Last summer when it was time to harvest my garlic, I was busy working 5 part time jobs. When I finally got around to harvesting my garlic, a lot of it was past its prime. In addition, I had a lot of cilantro, dill, and violet volunteers that made themselves cozy in my garlic beds. Garlic does not like to share space with others. I understand. I need my personal space, too. Because I was so busy, and in part because I have a hard time ripping plants out of the garden and getting rid of them, I did not weed my garlic beds. The result was many of my garlic bulbs did not grow big and fat like they have forthe past few years. My bad. And so I declared a garlic crop failure for last season. Not a total failure, but it was a huge disappointment.

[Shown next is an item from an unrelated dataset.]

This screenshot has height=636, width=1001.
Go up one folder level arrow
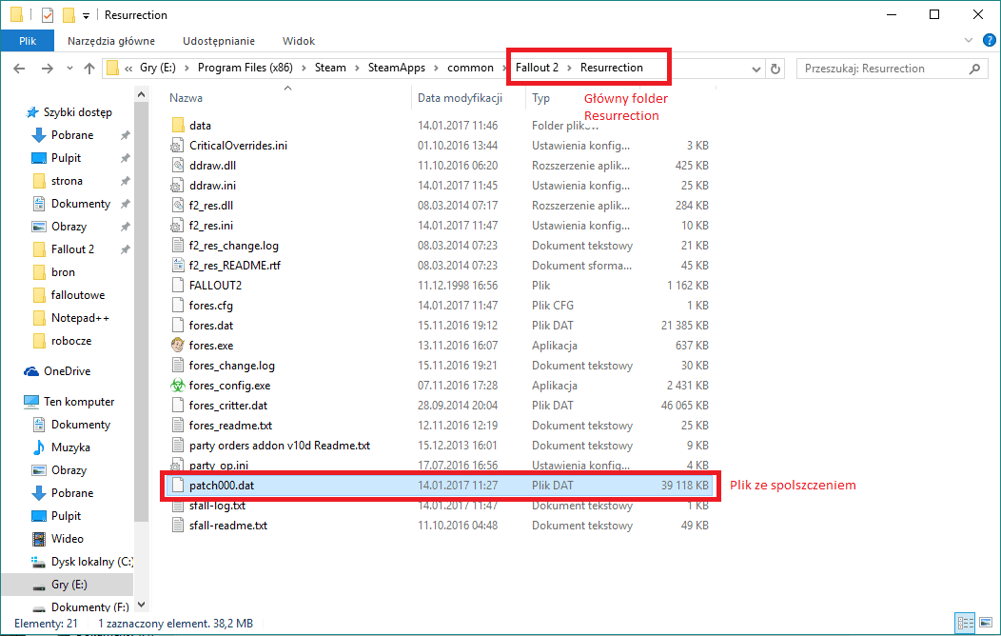89,69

I only harvested maybe one third to half of my garlic (out of over 600 plants) last summer because it was so late and many of the leaves were completely dead and straw colored. Ideally, you should harvest garlic when 40-50% of the leaves are still green, especially if you want to store you garlic long term. Why? Each of those leaves on the garlic stem equates to one layer of wrapping around the bulb. You need a few layers of bulb wrappers to keep your garlic in primo condition while it sits in your basement or cellar. If you wait until all of the leaves have turned brown, then that means the bulb wrappers have already begun to disintegrate. Green leaves mean the bulb wrappers are still in good condition.

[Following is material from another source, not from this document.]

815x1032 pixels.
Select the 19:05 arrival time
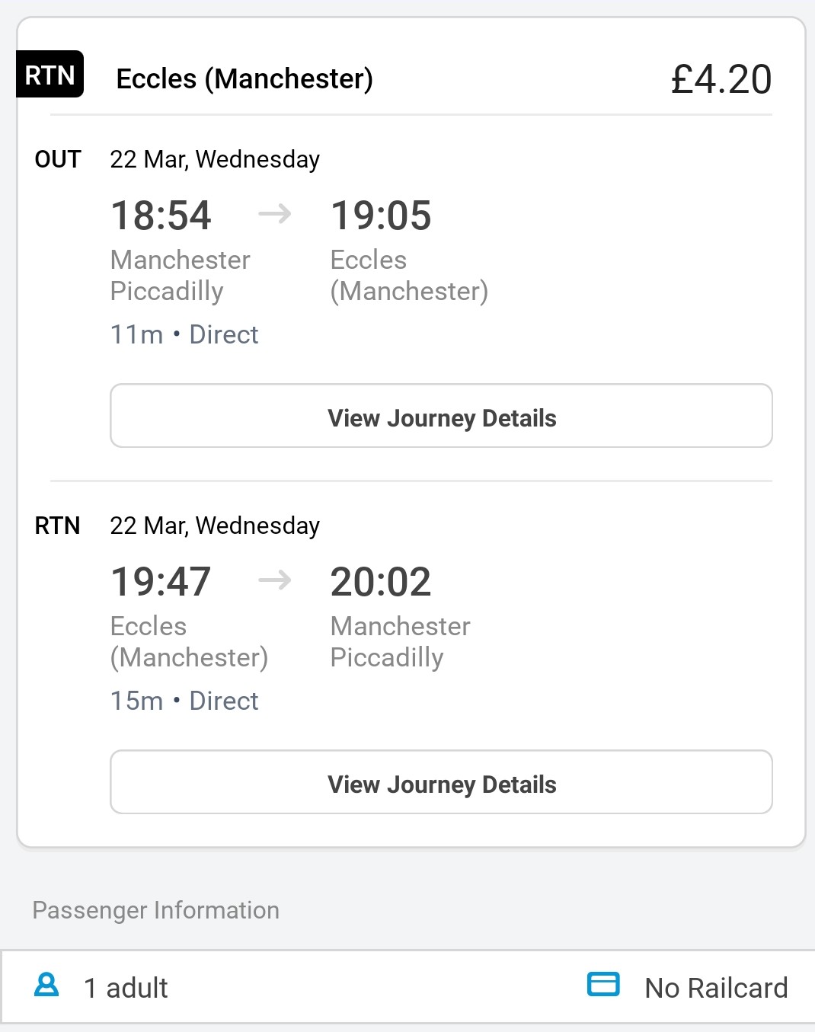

So I only harvested a few varieties–out of the over 20 varieties I grow– and left the rest in the ground. When they come up this spring, I will dig them, separate the cloves and replant. I may or may not get good bulbs this summer by doing it this way, but I figured it was better to leave them in the ground to overwinter than to risk losing all of my garlic to rot or desiccation in storage. Or worse–I could have eaten all of it!
Hubby was kind enough to help me harvest last summer, late at night when the sun was setting around 10pm, and I threw it all in the basement to clean after it had dried and cured for a few weeks. Well, for most of the garlic, a few weeks turned into a few months…or several months. This weekend I made a promise to myself that I would clean the remaining garlic because I risked losing it to desiccation and I should either clean it and eat it or it was going to go to waste. And I hate letting things go to waste. Especially garlic.

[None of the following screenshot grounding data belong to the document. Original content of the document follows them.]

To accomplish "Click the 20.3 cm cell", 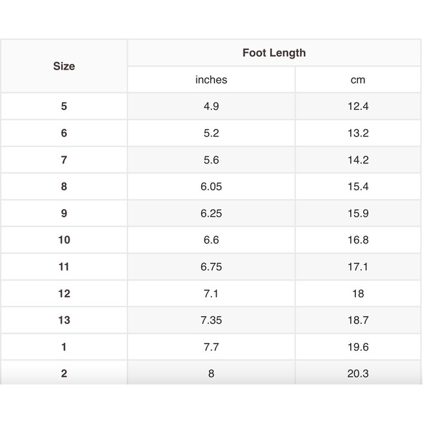I will [x=358, y=374].
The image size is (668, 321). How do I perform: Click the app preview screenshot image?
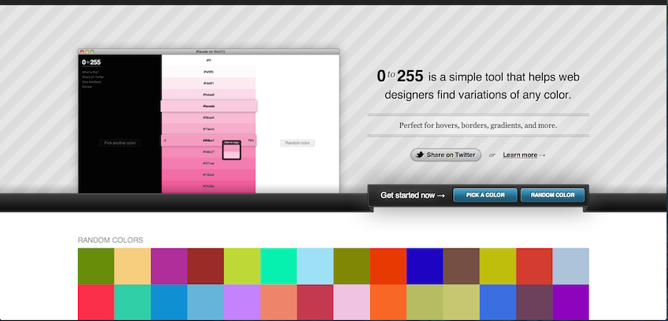[209, 122]
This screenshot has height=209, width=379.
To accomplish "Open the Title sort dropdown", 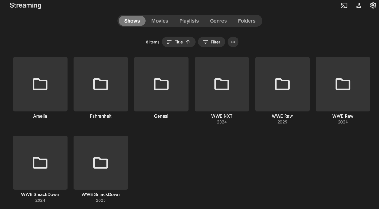I will [178, 42].
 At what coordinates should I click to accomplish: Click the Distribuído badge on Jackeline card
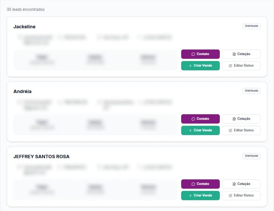point(252,26)
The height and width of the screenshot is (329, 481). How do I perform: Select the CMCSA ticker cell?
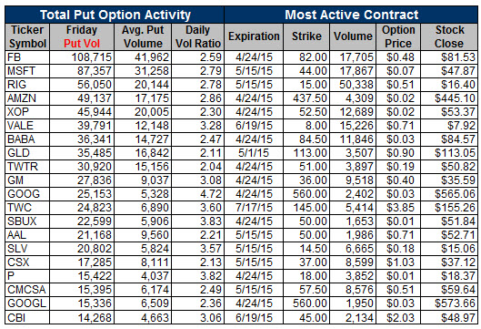27,290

The nice thing about letting it sit for so long is the outer bulb wrappers are really dry, so cleaning goes very quickly. But some of the bulbs felt soft and that means it is beginning to dry out. Drat. When it hits that state, it’s not good for eating, but garlic is a hardy plant, and if I throw some of those shriveled up cloves in the ground this spring, I’ll probably get a few bulbs out of them. One of the reasons why I love garlic so much–its will to live! Glancing at a few of the cloves, I noticed the basal plate is beginning to show some root budding. And I’m sure if I sliced a clove in half, I would see a small green shoot in the center of the clove. They are alive, after all. So I saved a few bulbs that were still nice and big and firm, as well as a few of the not-so-firm, and put them back in the basement. They will go out in the garden early this spring as soon as my raised beds thaw. The rest of the garlic I threw into a bowl on my counter so I see it and put garlic in just about everything I eat. Actually, most of what is remaining I will dehydrate to make homemade garlic powder, which, by the way, may be the best herb/spice on Earth. But I need to be prepared for the entire house to smell of garlic for about 3 days while it dries. Another reason I keep my garlic on the counter? I love admiring the beautiful browns, purples, and pinkish-reds on the bulb wrappers. Yet one more reason why I am infatuated with garlic–I think the bulbs are downright beautiful.
One of my favorite varieties that does really well in my garden is Duganski. It’s super-hardy and has a great flavor. This photo is from my first harvest of Duganski back in 2014.
When I first started growing garlic, I got really nerdy with my harvest and measured every. single. bulb. Then I created histograms based on bulb diameter. I measured every. single. bulb. again in 2015 and graphed the data side-by-side to see if my garlic was larger or smaller, and thus giving me an idea of whether or not that variety was acclimating to my climate. It turns out that Duganski didn’t get larger in 2015, but some varieties did. Of course, conditions weren’t exactly the same–the bulbs were planted in different beds, the weather/watering regime was different in 2015, and weeds might have been different between the two years, among other things. So I won’t say this particular variety doesn’t grow well in my garden, because it does. In the long run I think having this data will help inform me which varieties will do well here. And if at some point I need to scale back the number of varieties, or focus more on a few varieties that grow big for market, then I can make a more informed decision.
Truthfully, the scientist in me just loves geeking out on data. It’s too bad I didn’t have any data for 2016, but I will try again next summer and hope I am able to add to my histograms next fall!